A Meditation on Serving With Gladness

2023-03-30 A Meditation on Serving With Gladness

“For the moment all discipline seems painful rather than pleasant, but later it yields the peaceful fruit of righteousness to those who have been trained by it.” (Heb 12:11 ESV)

Part of being in the Lord’s army is to cope with vastly different personal outlooks by the common society. We pray for understanding of our peers, but accept a divine gift when we strike upon a manifest difference between us. For, to serve is to have a zeal that not everyone will respect. It is to have a personal quest that not all have matured into. It is to do things with no expectation of reward, even putting our lives on the line. So in these things, we are more than conquerors through Him who loved us (Ro 8:37).

There is cautious respect and acknowledgement of the heroic, with modest medals and memorials, modest simply because that is how the soldier does or would want it; modest simply because no price tag can be put on heroism and lives on the line; modest simply because either a viewer “gets it”, or there is no sense in haranguing them with calls for greater respect. This is the rabble portion of society, but nothing is detracted from the call to serve simply because half of society is getting up to no good, profiting a little too innocently of moral decision making, forming illicit alliances, living hedonistically, being that flawed genius who cheats, who steals, who looks out only for themself. It is holy to attribute to our fellows and gals good deeper motives to their actions. They are the moral, and we are the servant and the fighter. Spiritually-speaking.

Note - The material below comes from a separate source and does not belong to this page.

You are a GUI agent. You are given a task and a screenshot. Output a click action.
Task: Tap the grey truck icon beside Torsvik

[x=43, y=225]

To be in the Lord’s army is to know the genuine likability of a fellow or gal near to us; we have the character trait wherein we attribute such good things to all who approach in friendship, just about. We are grateful. We overlook mistakes made in the past. We do this in hope of some gravity-denying reciprocity: maybe just this hour, we can dwell without that downward tug, without that desire to know things in terms of Machiavellian fear-mongering or nature red in tooth and claw. We are civilized, precisely because our service in the Lord’s army is making us wax philosophical, is making us reflect and return, reinstate, a former, peaceful time, with intentionality now. We intentionally peruse the tomes of peace. We do the very opposite of warmongering, because we have been at the ready already.

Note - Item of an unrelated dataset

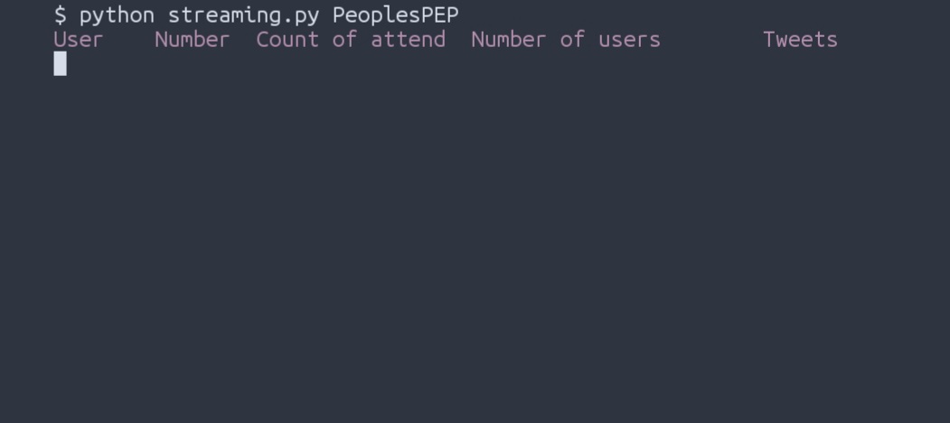Click the gap between User and Number headers

click(x=129, y=40)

We know the spirit of Man or of Woman, post-training. Invaded, almost, except towards good end: the sins trained out of us, and the training to put our heart into the cohort, into the mix, into whatever situation we find ourselves in. God will put us to good use, we only worry at our present paygrade regarding being the voice unhindered, unafraid to reveal its ugly true human nature, yes, aware that the mind one future day will be healed of all neuroses and oblong distasteful tendencies, but that the important thing is the call actually to believe this change will be effected. It is the call to believe actually that our service has earned a pleasant approval, regardless of where we stand on “getting past” our sinful nature. We have done some things right, and these will, though not in themselves capable of saving us, these will affect our final reckoning in the positive.